I Believe I've Already Found Top Pick of 2026.

Having experienced in excess of 200 fresh titles this year, I am officially turning the page on 2025. My annual roundup is out in the world, and I feel content with the concluding selections, even knowing a host of fantastic releases probably slipped through the cracks. Now, there's nothing for me to do except relax, unplug a little, and maybe enjoy a refreshing hike in the— ah crap, found another great game. And just like that, goodbye to my plans!

A Surprising Contender Emerges

During my casual gaming time, usually reserved for a handful of quirky titles, I've encountered potentially my initial top game of 2026. Sol Cesto is a peculiar procedural dungeon crawler for Windows PC that reimagines a classic labyrinth explorer into a chance-driven game of major consequence risk and reward. Consider this a hipster's insider tip: If you relish in knowing about a game before it hits the mainstream, give Sol Cesto a try so you can burn a spot in your wallet for unique titles.

A Strategic Genre Subversion

Sol Cesto is a strategy-focused dungeon crawler that's unlike anything I'm familiar with. The premise is that you need to explore a dungeon, descending floor after floor in search of the sun, which has vanished from this mythical realm. When you play, this creates some standard crawl progression. Choose an adventurer with their own stats and abilities, defeat enemies on every stage of monsters, acquire some permanent upgrades (which are teeth), and vanquish a few area guardians. Simple enough!

The Unique Gameplay Loop

The way you truly navigate a dungeon room, is unique. Each instance you start another stage, you're shown a 4x4 grid of boxes. Every tile either contains a monster, a treasure chest, a trap, or a healing strawberry. To make a move, you just select on one of the four rows, but which square you select is up to chance.

You could encounter a row with two monsters, a strawberry, and a treasure chest in it. You begin with a 25% chance of selecting any given square in a row.

Then, you'll chances are recalculated. So do you take the risk, or do you click on a different row first and aim for less risky choices early? That's the risk-reward dynamic at play in Sol Cesto, and it's captivating after you develop its rhythm.

Influencing Chance

The procedural hook is that your probabilities can be influenced during an attempt by picking up teeth that change what things you're drawn toward. As an instance, you might get a perk that will reduce the probability of landing on a trap, but will concurrently lower the odds of finding a reward too.

  • Creating a build is about manipulating math to the utmost to have a better shot at getting your desired outcome.
  • On a particular session, I put all my attribute improvements toward melee prowess and selected all the teeth possible that would improve my probability of landing on monsters of that variety.
  • During a separate session, I constructed my hero around treasure chests and paired that with a perk that would debuff nearby foes every time I claimed a reward.

The strategic possibilities are not endless, but they are sufficient to work with to let you manipulate the odds according to your strategy.

A Persistent Risk

Naturally, at its heart, it's a game of chance.

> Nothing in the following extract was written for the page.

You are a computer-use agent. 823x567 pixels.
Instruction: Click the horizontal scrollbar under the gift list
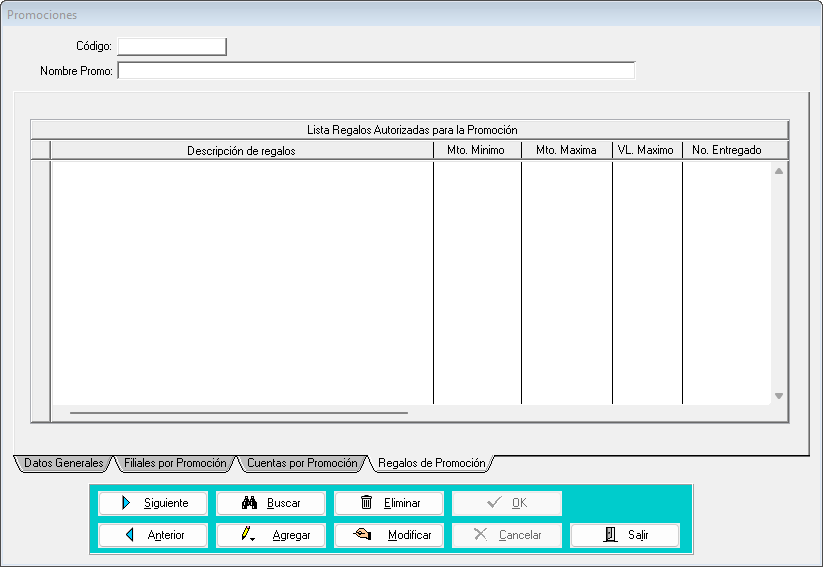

There's always the possibility that you have a likely outcome to hit the square you want but end up landing a foe that would deplete your final hit point. Every move is a gamble, so a persistent nervousness exists as you work through a stage and decide when to continue selecting or to advance to the next floor instead of risking it all.

Items like enemy-killing bombs assist in minimizing the chance, just like some special skills. An adventurer's special power, powered up by clearing four squares, enables you to click on a vertical line rather than a horizontal row for that move. If you play this strategically, you can hold that ability for an optimal time to avoid a risky decision. It's a surprising level of strategy in the seemingly straightforward task of clicking.

Future Development

Sol Cesto is still in development, and it has a final update scheduled before the complete edition is unleashed. A new character and a new boss are planned for release sometime in January. The full launch probably isn't much later, but the creators haven't committed to a final date yet.

A Final Thought

Whenever it's fully released, you might want to put Sol Cesto in your sights. I've been completely engrossed with it, discovering its hidden nuances and saving my accumulated currency per attempt to access a constant flow of permanent unlocks, such as new characters and items purchasable during a run. I still haven't found the deepest level, and I suspect I'll continue working on that task when 1.0 finally hits. Count me in for the long haul.

Jamie Gonzalez
Jamie Gonzalez

A skilled artisan and writer blending woodcraft with narrative arts to inspire creativity in everyday life.